From Chapter 12, “Buying the Drawdowns of Commodity Trading Advisors” (Page 201): “When managers are in a drawdown they are more flexible to reduce fees. I always try to reduce fees. Sometimes it works and sometimes it does not. I do not make it a deal breaker if I want to invest with a manager when my goal is to compound money over long periods of time. What I try to do is to negate the 2% management and out of fairness gladly play the 20% incentive fee.”

From Chapter 13, “Due Diligence” (Page 203): “The due diligence that needs to be ascertained includes the structure of the organization, critical backup policies, the managers and key personal, the methodology, its implementation, how the manager approaches risk, fee structure, high water mark…”

From Chapter 14, “The First Question: Are the Returns REAL?” (Page 214, 221-222): “If the returns are real and audited you need to verify and confirm everything. …If the returns are not audited you should ask for monthly statements. You want these statements to come from the brokerage firm directly… Believe it or not, there are managers that will show hypothetical returns or back tested returns. Clearly we are only interested in an actual track record…”

From Chapter 15, “Risk Management” (Page 231): “Three questions can give you the quick litmus test on how a manager approaches risk. These questions are imperative to your trading success. 1. What is your risk per trade? 2. What is your maximum risk per sector? 3. What is your maximum risk on the entire portfolio?”

From Chapter 16, “How to Find the World Class Trend Followers” (Page 249): “Networking is the key to finding world class money managers. Many do not hold themselves out. Conferences are one of the best places to interact and find world class money managers.”

In summary, investors may discover useful tips for selecting and dealing with Commodity Trading Advisors from The Bible of Compounding Money.
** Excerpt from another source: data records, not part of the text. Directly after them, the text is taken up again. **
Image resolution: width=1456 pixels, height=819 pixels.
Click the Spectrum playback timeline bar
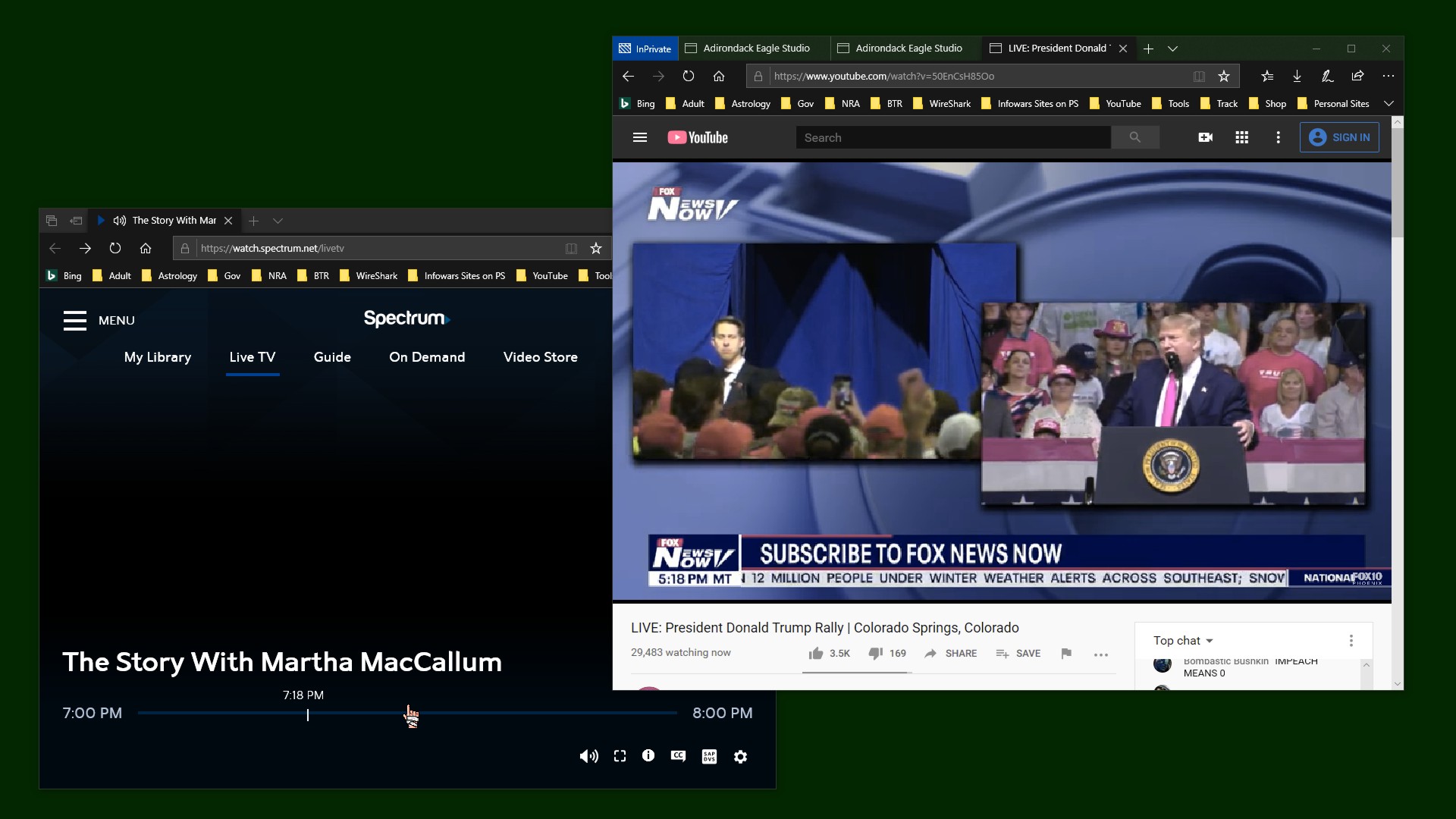(493, 713)
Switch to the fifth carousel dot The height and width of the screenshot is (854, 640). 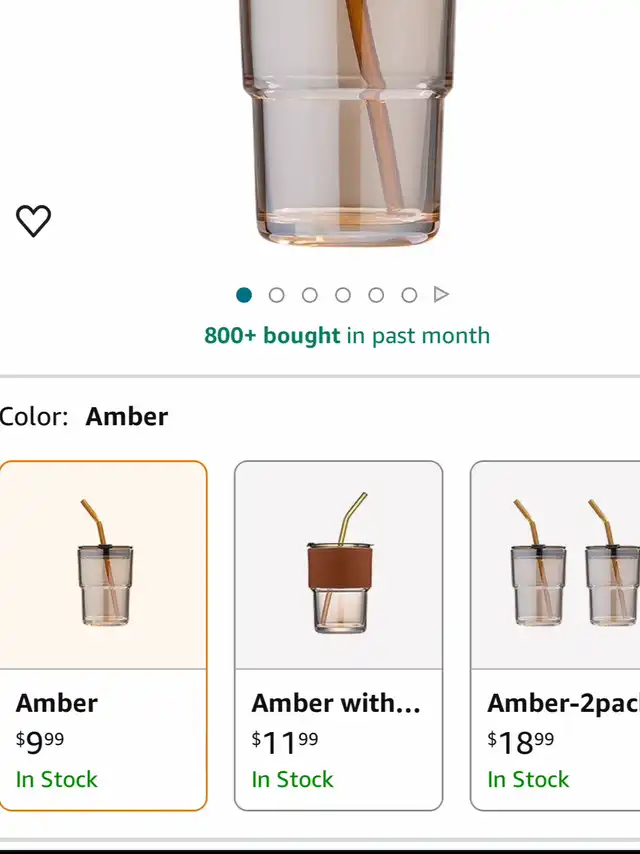376,295
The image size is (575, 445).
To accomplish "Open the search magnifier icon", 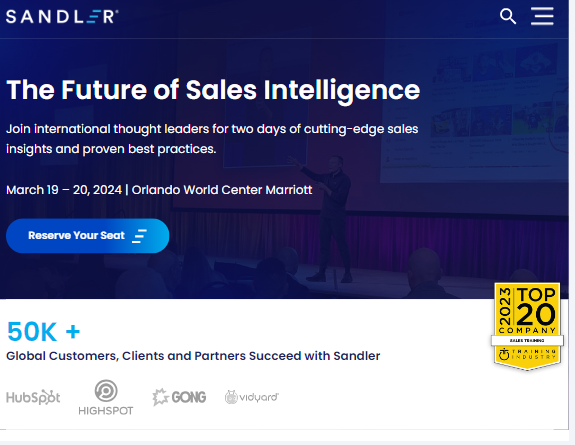I will pyautogui.click(x=508, y=17).
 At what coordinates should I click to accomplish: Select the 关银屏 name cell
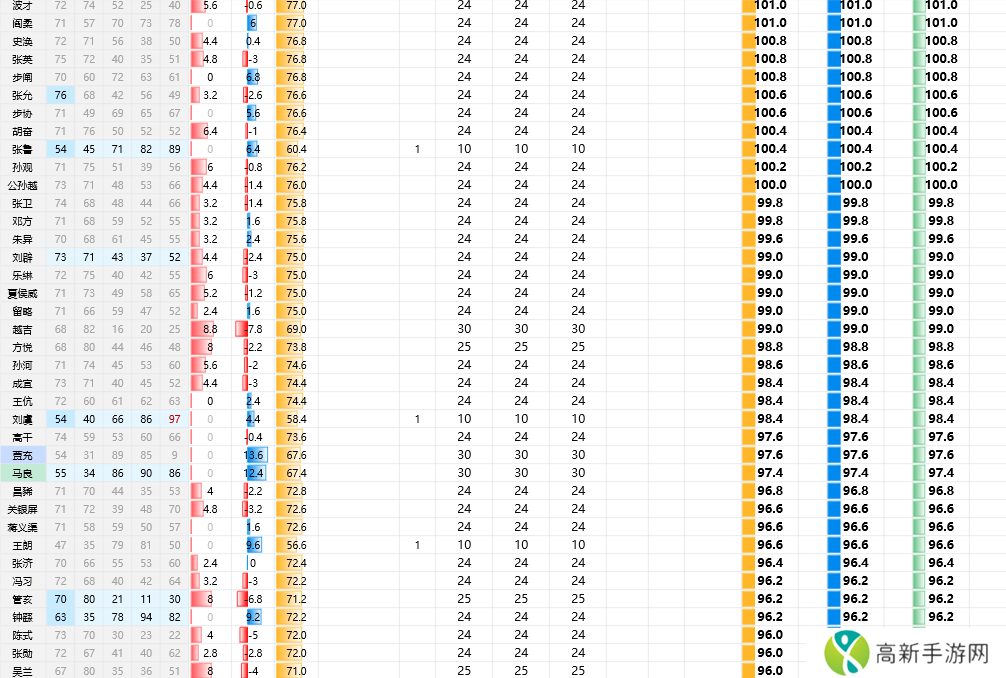(22, 509)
Cautions regarding arguments/findings include:

  • The subtitle is more descriptive of the book’s content than is the title.
  • The general approach in the book is screened examples/stories, rather than statistical analysis, of success. This approach is susceptible to non-representative sampling and retrospective biases.
  • The successful money managers cited in Chapter 3 may not identifiable a priori, so citing their past performance as an achievable level of future performance may mislead. Testing should instead: (1) use past performance only to identify all top performers (10 years of at least 15% annual compound returns); and, (2) measure achievable returns based on subsequent out-of-sample (beyond 10 years) performance of identified top performers.
  • When (per Chapter 7) “no month or year of any manager means anything”, testing a manager’s performance generally requires many years of data (more than 10 and perhaps more than spanned by the careers of many manager).